_PROBLEM REQUIREMENTS_.
Set down every record below exactly as it stands, leaving out the pictures.

---------- DATA EXCERPTS ----------

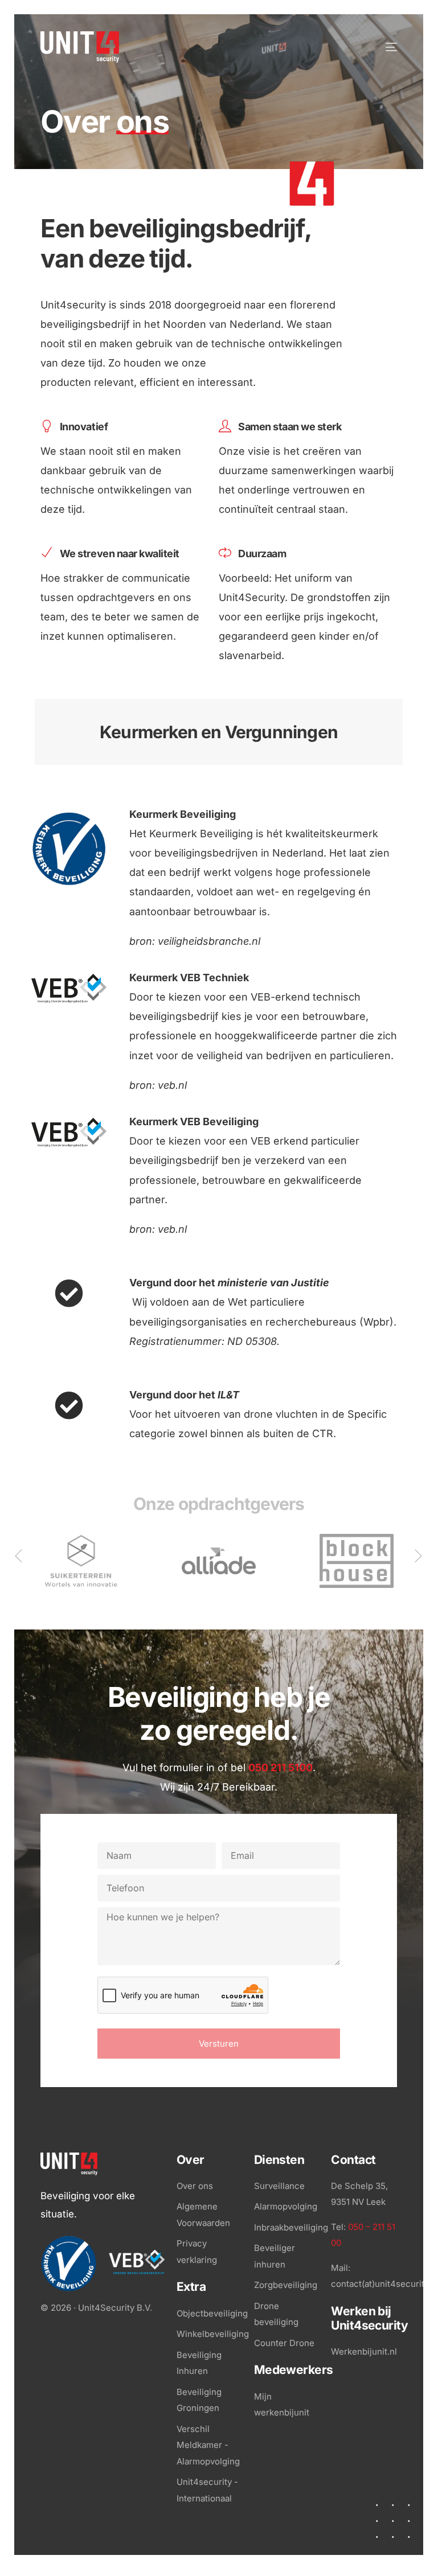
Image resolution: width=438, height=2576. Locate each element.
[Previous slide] (18, 1555)
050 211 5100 (280, 1767)
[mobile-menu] (381, 47)
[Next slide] (418, 1555)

----------

_RESPONSE AREA_.
Image resolution: width=438, height=2576. Locate each element.
[Previous slide] (18, 1555)
050 211 5100 (280, 1767)
[mobile-menu] (381, 47)
[Next slide] (418, 1555)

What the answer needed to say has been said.